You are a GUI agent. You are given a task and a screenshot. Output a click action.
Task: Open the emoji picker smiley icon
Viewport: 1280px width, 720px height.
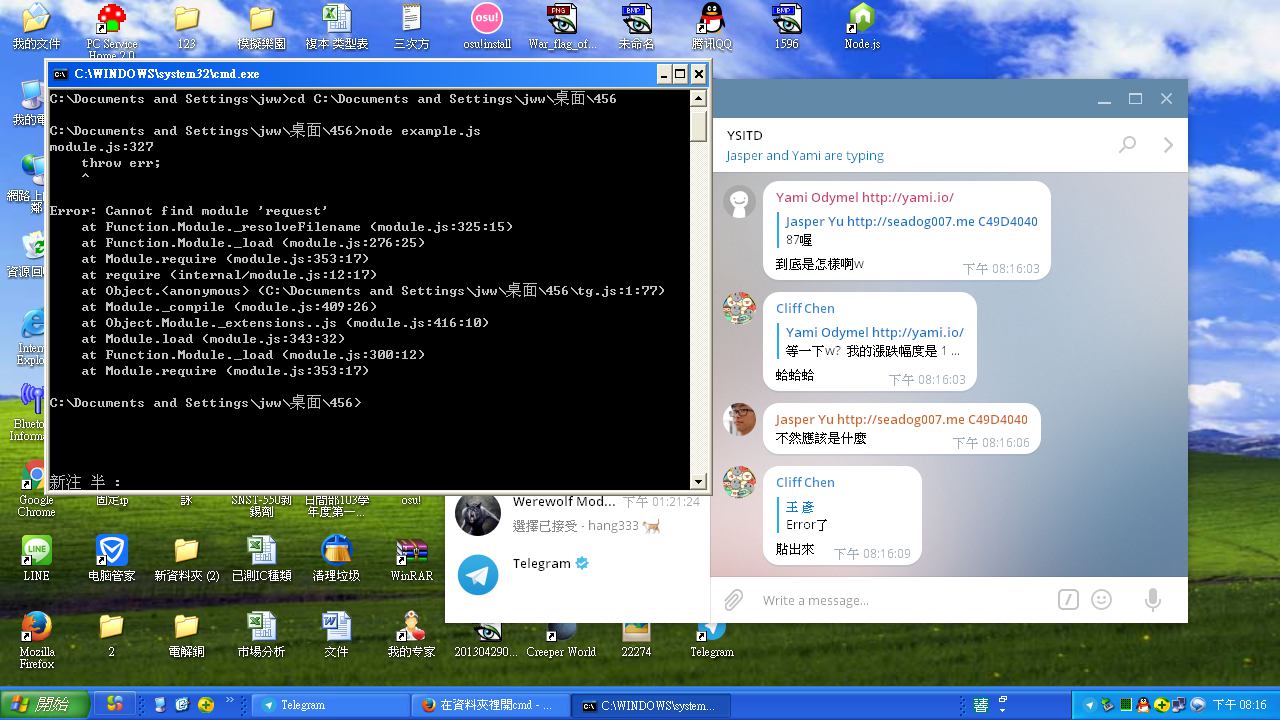point(1102,600)
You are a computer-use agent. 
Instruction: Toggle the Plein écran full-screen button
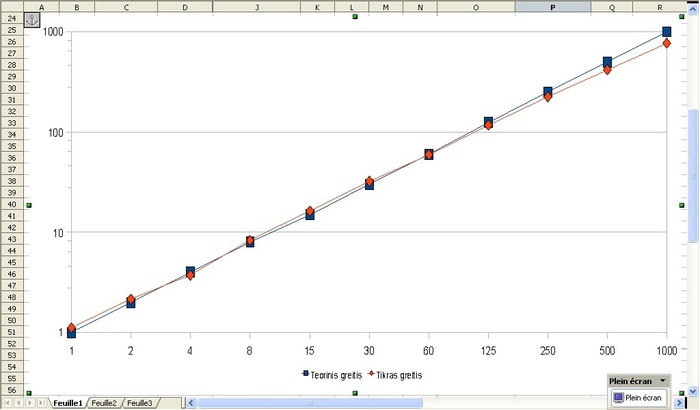[637, 397]
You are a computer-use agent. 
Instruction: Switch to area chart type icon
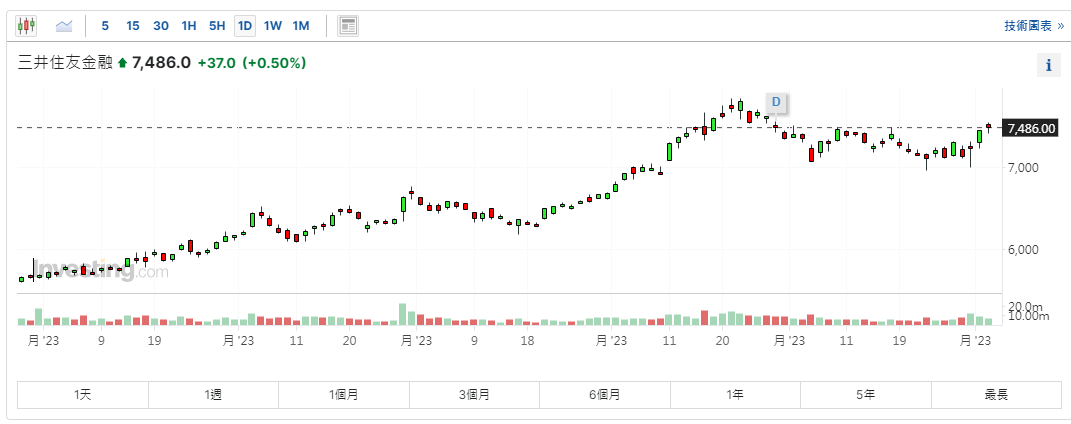coord(64,25)
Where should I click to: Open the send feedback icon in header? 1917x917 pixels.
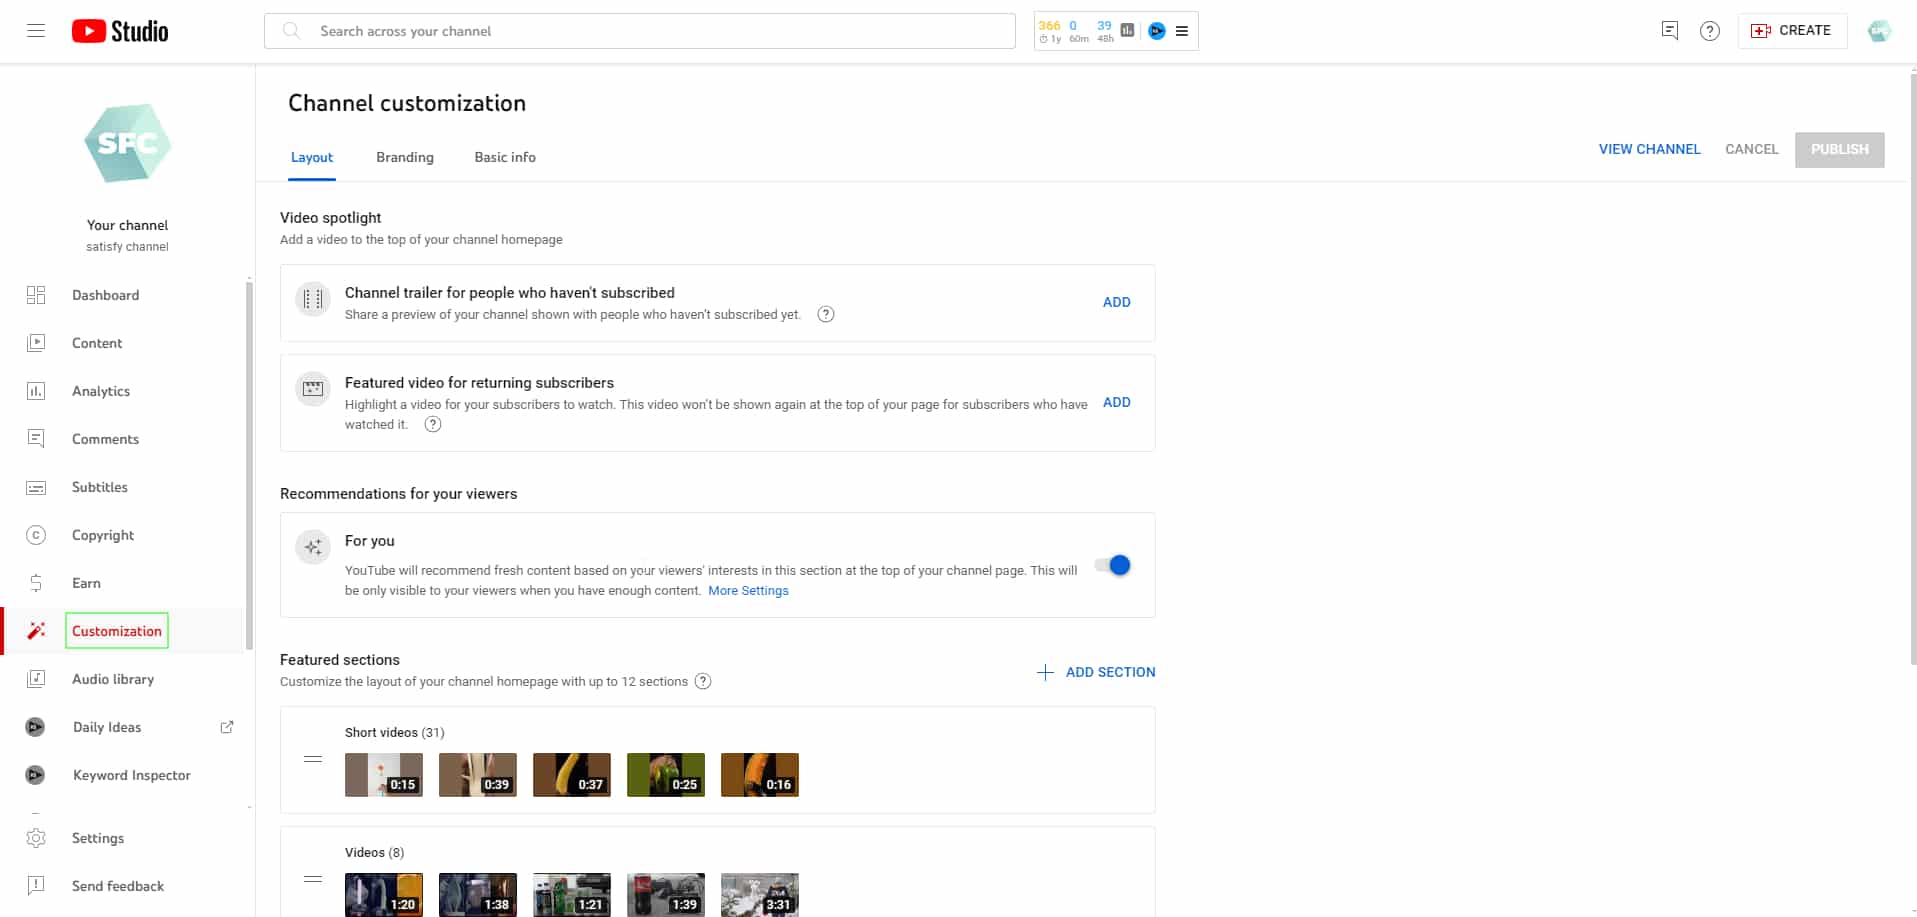tap(1669, 31)
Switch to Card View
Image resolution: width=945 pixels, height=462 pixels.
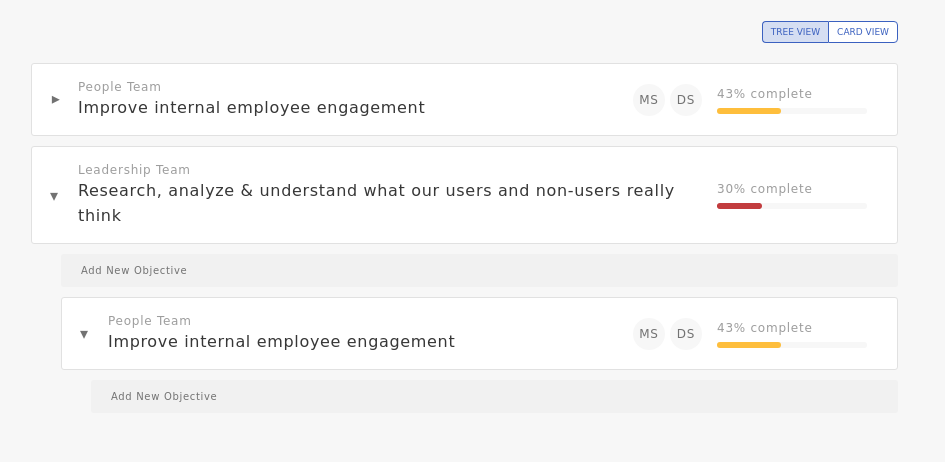point(862,32)
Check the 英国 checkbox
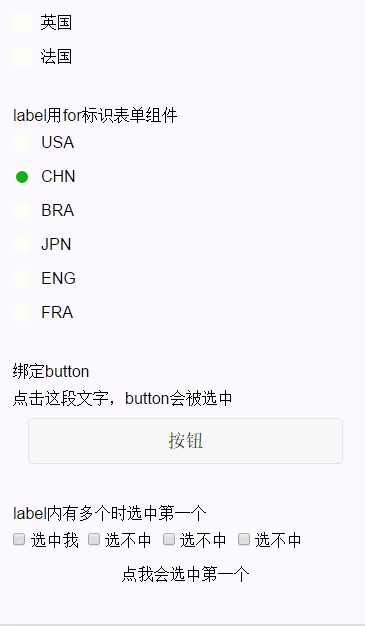The width and height of the screenshot is (365, 626). click(x=22, y=23)
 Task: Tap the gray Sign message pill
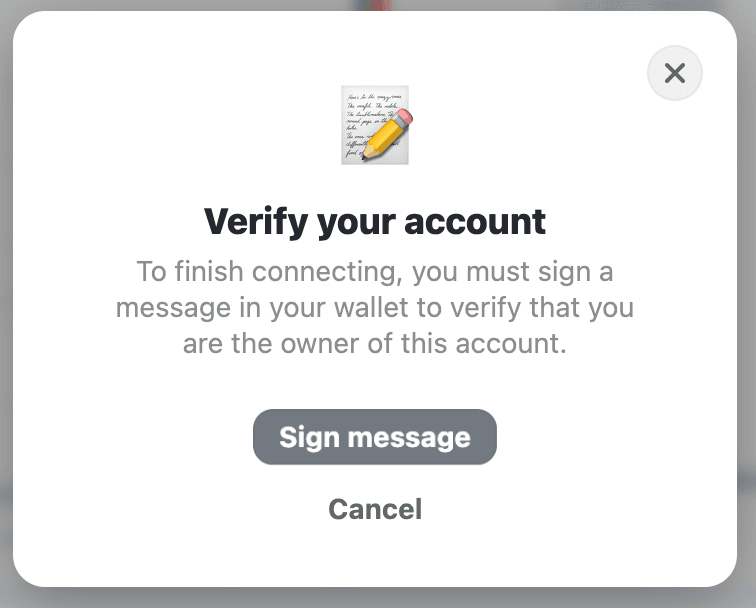point(375,437)
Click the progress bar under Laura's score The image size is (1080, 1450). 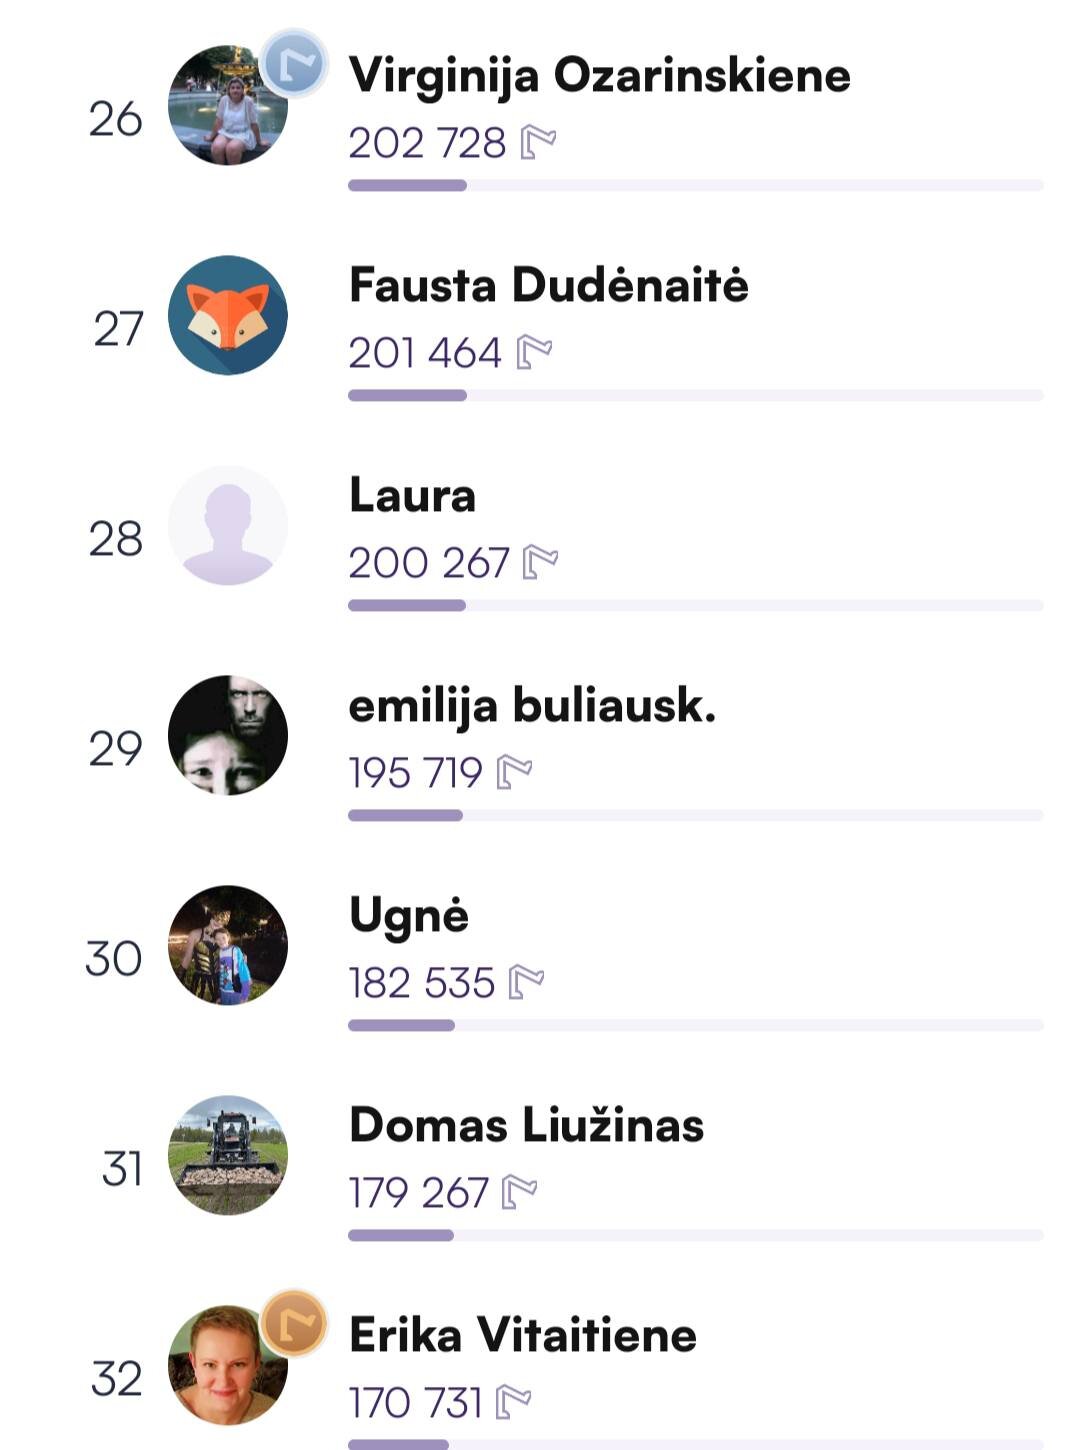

#####

EXERCISE DETAILS: Copy out exactly, without any pictures, the lines above that begin at the one with "Task: Tap the gray Sign message pill" and end at the last line of the listing.

RESULT OF THE TASK:
 Task: Tap the gray Sign message pill
point(375,437)
Click the progress bar under Laura's score The image size is (1080, 1450). 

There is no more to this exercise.